"It has," Kali said to DeZantez. "That's what worries me."
They reached Freel's bunker where he and the others were gathered once more about the central platform, where a new sphere had been positioned for viewing. The returned Eye was blackened and damaged, still smoking slightly, as if it had been caught up in some incredibly vicious firestorm. Kali wondered how it had managed to limp home. But limp home it had and, by the looks on the faces of Freel, Fitch and the others, they had already viewed what it had brought back with it.
"I have a feeling this isn't good news," Kali said.
"It isn't." Freel replied.
He nodded to Fitch and the manipulator activated the sphere. The flickering image showed the rolling plains of east Pontaine for a moment, before the target of the Eye of the Lord's flight came into view.

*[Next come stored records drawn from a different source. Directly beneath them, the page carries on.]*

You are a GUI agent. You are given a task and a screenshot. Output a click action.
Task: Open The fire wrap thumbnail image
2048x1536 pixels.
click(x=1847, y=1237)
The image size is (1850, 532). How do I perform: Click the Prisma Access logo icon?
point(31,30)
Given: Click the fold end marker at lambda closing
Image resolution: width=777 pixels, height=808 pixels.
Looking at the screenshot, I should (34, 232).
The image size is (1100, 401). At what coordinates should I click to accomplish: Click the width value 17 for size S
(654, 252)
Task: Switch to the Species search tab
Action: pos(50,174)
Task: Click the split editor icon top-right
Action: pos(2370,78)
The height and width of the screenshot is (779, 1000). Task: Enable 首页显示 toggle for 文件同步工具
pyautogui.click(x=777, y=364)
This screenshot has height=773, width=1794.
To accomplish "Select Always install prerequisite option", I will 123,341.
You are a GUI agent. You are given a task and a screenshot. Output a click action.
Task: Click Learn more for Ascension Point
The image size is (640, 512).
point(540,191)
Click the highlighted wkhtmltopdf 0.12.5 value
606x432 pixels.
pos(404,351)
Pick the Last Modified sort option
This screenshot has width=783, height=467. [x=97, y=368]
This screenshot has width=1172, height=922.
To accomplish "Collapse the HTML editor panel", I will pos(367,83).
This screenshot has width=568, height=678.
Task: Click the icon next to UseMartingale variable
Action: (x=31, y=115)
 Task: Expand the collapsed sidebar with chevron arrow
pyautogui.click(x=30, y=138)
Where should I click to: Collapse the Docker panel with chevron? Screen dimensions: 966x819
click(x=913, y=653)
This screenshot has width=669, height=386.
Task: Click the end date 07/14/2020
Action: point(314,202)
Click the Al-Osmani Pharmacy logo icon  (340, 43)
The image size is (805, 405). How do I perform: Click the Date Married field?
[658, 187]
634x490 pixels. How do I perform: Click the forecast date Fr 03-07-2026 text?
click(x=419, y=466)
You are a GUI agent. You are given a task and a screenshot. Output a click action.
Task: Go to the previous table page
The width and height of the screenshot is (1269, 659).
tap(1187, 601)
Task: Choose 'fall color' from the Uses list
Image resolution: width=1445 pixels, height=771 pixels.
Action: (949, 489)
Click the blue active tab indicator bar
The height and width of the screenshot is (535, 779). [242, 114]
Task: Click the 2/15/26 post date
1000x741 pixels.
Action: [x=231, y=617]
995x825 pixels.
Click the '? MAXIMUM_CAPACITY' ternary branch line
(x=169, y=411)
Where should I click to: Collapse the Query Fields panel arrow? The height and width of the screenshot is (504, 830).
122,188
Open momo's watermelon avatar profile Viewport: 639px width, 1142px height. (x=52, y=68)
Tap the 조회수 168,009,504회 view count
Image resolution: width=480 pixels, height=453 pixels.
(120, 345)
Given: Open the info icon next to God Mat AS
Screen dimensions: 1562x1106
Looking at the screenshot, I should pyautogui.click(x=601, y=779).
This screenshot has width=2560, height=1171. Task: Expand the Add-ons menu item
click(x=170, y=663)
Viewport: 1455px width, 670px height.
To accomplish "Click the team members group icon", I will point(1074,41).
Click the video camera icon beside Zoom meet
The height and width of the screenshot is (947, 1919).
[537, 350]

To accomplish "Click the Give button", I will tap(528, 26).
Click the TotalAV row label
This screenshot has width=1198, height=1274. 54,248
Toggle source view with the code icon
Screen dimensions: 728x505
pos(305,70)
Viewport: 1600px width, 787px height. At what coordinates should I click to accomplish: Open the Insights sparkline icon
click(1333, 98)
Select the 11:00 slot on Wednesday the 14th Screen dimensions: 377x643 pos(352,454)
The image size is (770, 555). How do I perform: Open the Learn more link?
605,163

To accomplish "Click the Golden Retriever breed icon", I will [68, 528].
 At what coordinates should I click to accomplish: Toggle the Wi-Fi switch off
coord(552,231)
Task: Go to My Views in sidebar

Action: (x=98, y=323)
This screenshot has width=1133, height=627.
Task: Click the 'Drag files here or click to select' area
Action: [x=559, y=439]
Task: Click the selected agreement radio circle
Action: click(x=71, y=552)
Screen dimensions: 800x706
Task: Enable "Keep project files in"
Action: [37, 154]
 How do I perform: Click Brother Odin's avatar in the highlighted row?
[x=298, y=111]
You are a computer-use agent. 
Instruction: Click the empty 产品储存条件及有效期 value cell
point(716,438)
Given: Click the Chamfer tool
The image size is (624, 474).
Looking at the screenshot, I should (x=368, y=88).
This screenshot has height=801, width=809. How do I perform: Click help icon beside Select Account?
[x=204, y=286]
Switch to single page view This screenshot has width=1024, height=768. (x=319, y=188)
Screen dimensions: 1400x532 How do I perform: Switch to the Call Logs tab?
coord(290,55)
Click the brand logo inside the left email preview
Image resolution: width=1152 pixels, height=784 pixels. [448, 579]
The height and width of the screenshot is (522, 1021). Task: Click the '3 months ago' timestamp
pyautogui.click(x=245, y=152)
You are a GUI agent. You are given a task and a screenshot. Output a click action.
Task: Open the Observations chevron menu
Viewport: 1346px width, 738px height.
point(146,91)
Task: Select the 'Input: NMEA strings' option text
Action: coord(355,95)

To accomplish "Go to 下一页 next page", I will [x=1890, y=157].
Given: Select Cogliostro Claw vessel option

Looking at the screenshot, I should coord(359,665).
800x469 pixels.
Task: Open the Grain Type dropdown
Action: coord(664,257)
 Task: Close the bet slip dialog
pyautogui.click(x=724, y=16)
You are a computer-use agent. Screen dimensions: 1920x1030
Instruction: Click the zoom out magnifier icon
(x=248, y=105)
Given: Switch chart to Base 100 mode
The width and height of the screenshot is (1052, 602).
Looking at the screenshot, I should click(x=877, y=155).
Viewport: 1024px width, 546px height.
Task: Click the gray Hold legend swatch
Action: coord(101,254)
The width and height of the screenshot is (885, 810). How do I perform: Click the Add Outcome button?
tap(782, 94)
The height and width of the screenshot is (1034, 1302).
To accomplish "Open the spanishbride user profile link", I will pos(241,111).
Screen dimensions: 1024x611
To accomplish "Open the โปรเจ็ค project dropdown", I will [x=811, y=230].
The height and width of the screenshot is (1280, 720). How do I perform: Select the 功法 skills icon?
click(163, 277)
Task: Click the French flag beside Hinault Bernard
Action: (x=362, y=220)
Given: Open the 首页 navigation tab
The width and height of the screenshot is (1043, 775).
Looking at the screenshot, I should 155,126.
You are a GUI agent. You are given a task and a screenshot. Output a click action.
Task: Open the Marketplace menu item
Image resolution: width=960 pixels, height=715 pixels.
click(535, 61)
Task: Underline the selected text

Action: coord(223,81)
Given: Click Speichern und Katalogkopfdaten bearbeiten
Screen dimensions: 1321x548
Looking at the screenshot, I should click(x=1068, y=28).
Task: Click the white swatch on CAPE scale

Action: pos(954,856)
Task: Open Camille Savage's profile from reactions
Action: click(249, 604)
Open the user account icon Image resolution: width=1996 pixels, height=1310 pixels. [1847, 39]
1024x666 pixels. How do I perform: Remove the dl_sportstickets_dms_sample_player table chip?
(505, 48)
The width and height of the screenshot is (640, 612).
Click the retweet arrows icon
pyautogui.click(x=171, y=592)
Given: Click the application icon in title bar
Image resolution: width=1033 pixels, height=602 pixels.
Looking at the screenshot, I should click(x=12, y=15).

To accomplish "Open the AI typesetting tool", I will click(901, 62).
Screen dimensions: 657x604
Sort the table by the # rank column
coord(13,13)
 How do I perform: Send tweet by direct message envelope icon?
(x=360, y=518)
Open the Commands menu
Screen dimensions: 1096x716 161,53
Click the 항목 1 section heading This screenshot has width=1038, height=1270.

The sphere approached the perimeter of the Sardenne at a height of about a thousand feet, so that the demarcation between the ancient forest and the plains was clearly visible. It was darker than Kali had expected it to look, however, although she had experience of just how dark the Sardenne could be. The reason wasn't immediately obvious, the distance still too great, but from Jakub Freel's expression it was going to come as quite the revelation. She studied the image intently as the small recording blimp drew closer, and gradually began to make out exactly what it was that constituted that greater darkness.
Gabriella DeZantez crossed herself once more, praying under her breath.
Soul-stripped, thousands of them, standing shoulder to shoulder in the border of the forest, absolutely motionless and as grey as the shadows in which they stood. Distinguishable as individuals mainly by the whites of their lifeless, staring eyes, they were crowded together in an almost crushing mass but none reacted to the others, none complained, none jostled. Kali had no idea how far back into the forest these witless creatures lurked but, as she watched, more, presumably recent victims, shambled to join them and take up positions by their sides. As if those already assembled weren't enough.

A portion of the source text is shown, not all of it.